Versioning Conventions¶
One of the explicit goals of ASDF is to be as future proof as possible. This involves being able to add features as needed while still allowing older libraries that may not understand those new features to reasonably make sense of the rest of the file.
ASDF makes extensive use of versioning to retain backwards compatibility and as a result many version numbers will be encountered for even just a single ASDF file.
An ASDF file may have several versions:
File format version: Refers to the version of the blocking scheme and other details of the low-level file layout. This is the number that appears on the
#ASDFheader line at the start of every ASDF file and is essential to correctly interpreting the various parts of an ASDF file.Standard version: The version of the standard/specification as a whole. This version provides a convenient handle to refer to a particular snapshot of the ASDF specification at a given time. This allows libraries to advertise support for “ASDF specification version X.Y.Z”.
Tag versions: Rich data structures are “tagged” (a concept inherited from YAML). These tags are versioned to allow ASDF to read and validate old file even if newer versions of the tag (which may link to a new schema) are available.
Schema versions: Each schema (that may correspond to a YAML tag) is individually versioned. This allows schemas to evolve, while still allowing data written with an older version of the schema to be validated correctly.
Extension versions: Schemas and tags added to ASDF via extensions are versioned to aid in backwards compatibility.
Package versions: Schemas might be provided via a package distribution system (such as pypi in Python). The version of a package that provides schemas might not match the versions of the schemas in the package.
Consider the following ASDF file:
#ASDF 1.0.0
#ASDF_STANDARD 1.6.0
%YAML 1.1
%TAG ! tag:stsci.edu:asdf/
--- !core/asdf-1.1.0
asdf_library: !core/software-1.0.0 {author: The ASDF Developers, homepage: 'http://github.com/asdf-format/asdf',
name: asdf, version: 4.1.0}
history:
extensions:
- !core/extension_metadata-1.0.0
extension_class: asdf.extension._manifest.ManifestExtension
extension_uri: asdf://asdf-format.org/core/extensions/core-1.6.0
manifest_software: !core/software-1.0.0 {name: asdf_standard, version: 1.1.1}
software: !core/software-1.0.0 {name: asdf, version: 4.1.0}
data: !core/ndarray-1.1.0
data: [0, 1, 2, 3, 4, 5, 6, 7]
datatype: int64
shape: [8]
...
In the above example we find:
File format version 1.0.0
Specification/standard version 1.6.0
a
datakey tagged withndarraytag version 1.1.0an extension
core-1.6.0that was used while writing this filea package
asdf_standardversioned 1.1.1 which provided thecore-1.6.0extension manifesta package
asdfversioned 4.1.0 which implemented the support for thecore-1.6.0extension
Version numbers all follow the same convention according to the Semantic Versioning 2.0.0 specification.

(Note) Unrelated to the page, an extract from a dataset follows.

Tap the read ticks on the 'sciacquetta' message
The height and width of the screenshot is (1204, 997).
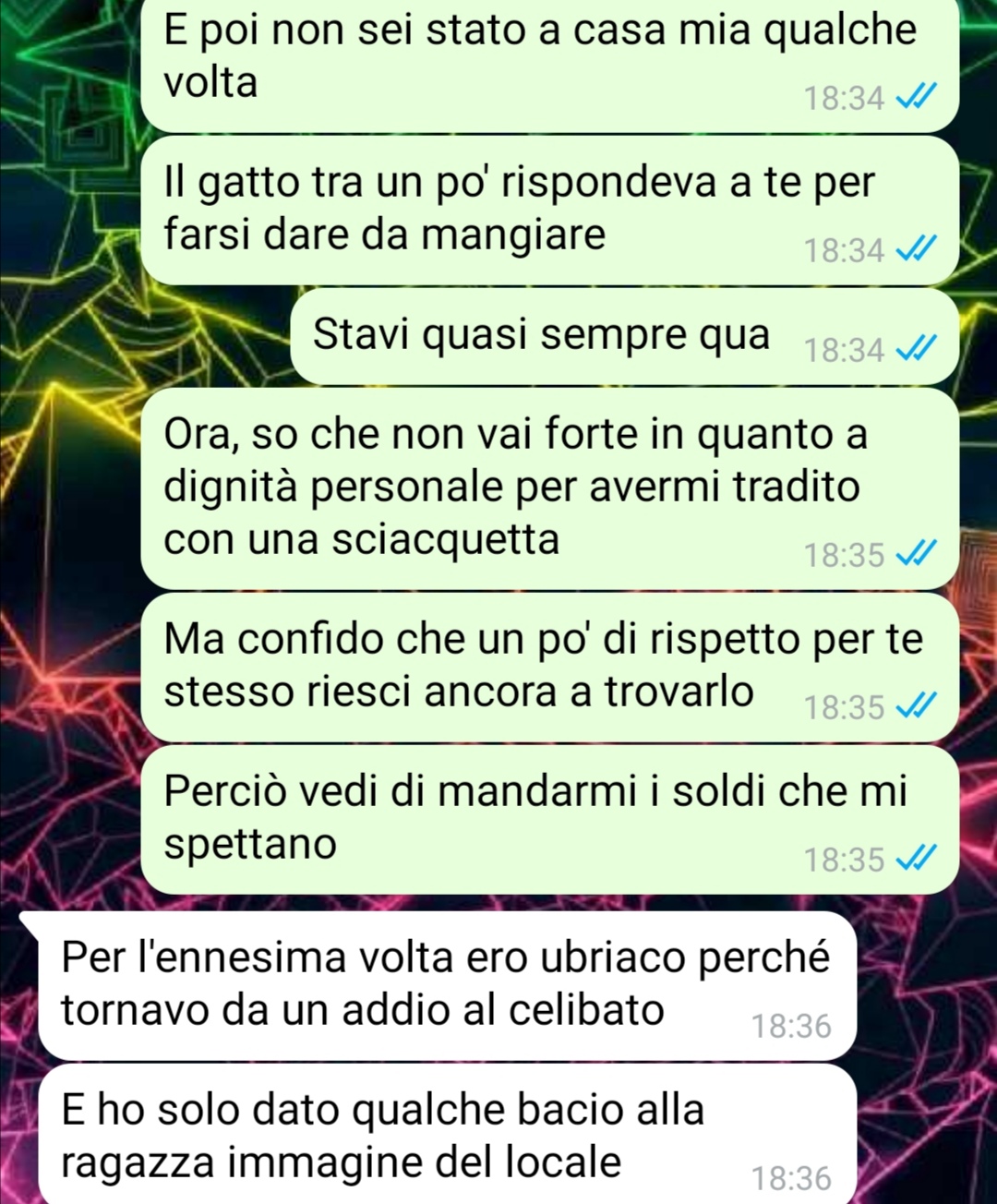(917, 554)
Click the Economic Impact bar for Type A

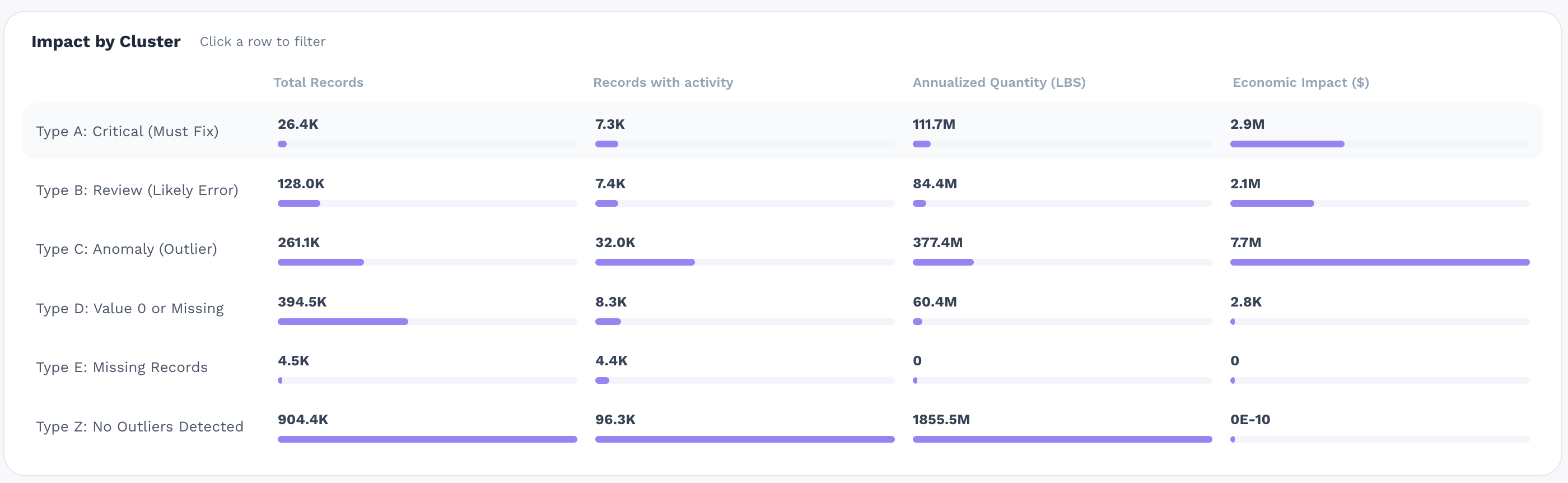pos(1286,145)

major version: The major version number advances when a backward incompatible change is made. For example, this would happen when an existing property in a schema changes meaning. (An exception to this is that when the major version is 0, there are no guarantees of backward compatibility.)
minor version: The minor version number advances when a backward compatible change is made. For example, this would happen when new properties are added to a schema.
patch version: The patch version number advances when a minor change is made that does not directly affect the file format itself. For example, this would happen when a misspelling or grammatical error in the specification text is made that does not affect the interpretation of an ASDF file.
pre-release version: An optional fourth part may also be present following a hyphen to indicate a pre-release version in development. For example, the pre-release of version
1.2.3would be1.2.3-dev+a2c4.
Handling version mismatches¶
Given the variety of versions it is important to consider how an ASDF implenentation will handle version mismatches. ASDF implementations should, but are not required, to support as many existing versions of the file format and schemas as possible, and use the version numbers in the file to act accordingly.
If while reading a file an unknown version number is encountered the library should warn the user and must return a structure that preserves the version information but does not deserialize the versioned object.
For example if the foo-1.1.0 tag is known and
a file contains a foo-1.0.0 tag the unknown 1.0.0 version
must not be handled like a foo-1.1.0 object. The same
is true if the file contains a newer but still unknown version
(for example foo-2.0.0). This behavior applies to tags
that differ by any element (major, minor or patch) of the version
number.
When writing ASDF files, it is recommended that libraries provide both of the following modes of operation:
Upgrade the file to the latest versions of the file format and schemas understood by the library.
Preserve the version of the ASDF specification used by the input file.
Writing out a file that mixes versions of schema from different versions of the ASDF core schemas is not recommended, though such a file should be accepted by readers given the rules above.